*** Documento de origem

Em janeiro, o governo dos EUA divulgou um alerta incomum: “Há um número excepcional de vistos baseados em trabalho disponíveis neste ano fiscal (outubro 2021 a outubro 2022). Estamos comprometidos a usar todos eles. Há mais vistos disponíveis para as categorias 1 e 2 do que processos pendentes. Se você é elegível, por favor, considere se candidatar”.
O alerta foi feito pelo Uscis, serviço dos EUA que cuida de imigração e cidadania. O país vive uma crise de falta de trabalhadores, e vem facilitando a entrada de estrangeiros.
O aviso mencionava duas categorias voltadas a profissionais com habilidades extraordinárias (EB 1) ou acima da média (EB 2) em áreas como ciência, arte e negócios.
Há certa elasticidade nos conceitos de habilidade extraordinária, o que abre espaço para que profissionais de várias áreas possam se candidatar.

******

» **O que se pede**
A: Responda com base no texto sobre vistos de trabalho nos EUA:
(i) Que período corresponde ao ano fiscal citado no alerta?
(ii) O que é o Uscis, segundo o texto?
(iii) A que profissionais se destina a categoria EB 2?
B: No texto sobre vistos de trabalho nos EUA, traduza para o inglês a frase "O país vive uma crise de falta de trabalhadores, e vem facilitando a entrada de estrangeiros."
Os registros não são necessários para estas tarefas.

*** Listagem de dados

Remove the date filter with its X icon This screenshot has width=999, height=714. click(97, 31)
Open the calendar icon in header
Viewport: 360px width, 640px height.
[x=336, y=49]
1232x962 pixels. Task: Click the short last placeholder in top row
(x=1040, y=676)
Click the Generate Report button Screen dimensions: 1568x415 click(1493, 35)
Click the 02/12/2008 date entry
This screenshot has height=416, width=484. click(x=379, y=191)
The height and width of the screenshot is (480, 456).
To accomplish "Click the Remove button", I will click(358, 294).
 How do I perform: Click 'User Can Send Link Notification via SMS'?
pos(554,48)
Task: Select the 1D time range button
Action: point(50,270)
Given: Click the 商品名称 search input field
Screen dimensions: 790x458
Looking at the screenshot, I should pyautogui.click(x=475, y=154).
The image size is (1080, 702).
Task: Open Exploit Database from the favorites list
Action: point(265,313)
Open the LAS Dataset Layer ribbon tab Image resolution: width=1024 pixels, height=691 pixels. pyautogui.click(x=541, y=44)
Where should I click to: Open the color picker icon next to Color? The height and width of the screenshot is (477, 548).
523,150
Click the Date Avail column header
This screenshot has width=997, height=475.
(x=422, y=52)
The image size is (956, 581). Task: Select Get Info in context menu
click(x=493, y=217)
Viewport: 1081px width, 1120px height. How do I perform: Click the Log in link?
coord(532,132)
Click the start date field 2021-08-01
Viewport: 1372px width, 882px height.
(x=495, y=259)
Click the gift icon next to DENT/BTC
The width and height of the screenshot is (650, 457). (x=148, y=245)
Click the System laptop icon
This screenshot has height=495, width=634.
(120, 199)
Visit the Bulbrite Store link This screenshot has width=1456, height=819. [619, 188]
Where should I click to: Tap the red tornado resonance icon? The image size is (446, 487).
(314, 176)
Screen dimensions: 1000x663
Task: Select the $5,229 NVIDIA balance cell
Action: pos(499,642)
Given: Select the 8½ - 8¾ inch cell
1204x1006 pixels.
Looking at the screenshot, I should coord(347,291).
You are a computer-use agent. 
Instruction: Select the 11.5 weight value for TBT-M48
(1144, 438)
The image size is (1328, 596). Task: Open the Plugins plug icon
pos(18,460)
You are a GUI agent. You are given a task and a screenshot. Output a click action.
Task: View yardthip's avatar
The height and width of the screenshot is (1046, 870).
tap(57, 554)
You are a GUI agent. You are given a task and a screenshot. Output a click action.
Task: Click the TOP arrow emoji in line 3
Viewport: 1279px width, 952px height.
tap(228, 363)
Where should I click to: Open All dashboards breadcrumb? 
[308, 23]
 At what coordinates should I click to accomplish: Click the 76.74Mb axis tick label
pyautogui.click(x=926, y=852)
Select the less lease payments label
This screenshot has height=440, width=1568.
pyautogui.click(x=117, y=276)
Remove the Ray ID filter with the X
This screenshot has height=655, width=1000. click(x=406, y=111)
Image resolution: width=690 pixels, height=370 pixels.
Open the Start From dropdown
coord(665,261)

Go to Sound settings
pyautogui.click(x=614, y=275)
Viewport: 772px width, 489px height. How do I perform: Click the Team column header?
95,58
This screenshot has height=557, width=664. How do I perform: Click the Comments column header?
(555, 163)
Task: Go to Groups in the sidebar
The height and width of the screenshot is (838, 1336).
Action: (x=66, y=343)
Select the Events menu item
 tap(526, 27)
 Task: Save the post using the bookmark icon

******

» **Respostas dadas**
A:
(i) De outubro de 2021 a outubro de 2022.
(ii) É o serviço dos EUA que cuida de imigração e cidadania.
(iii) A profissionais com habilidades acima da média em áreas como ciência, arte e negócios.

B: The country is going through a worker shortage crisis and has been making it easier for foreigners to enter.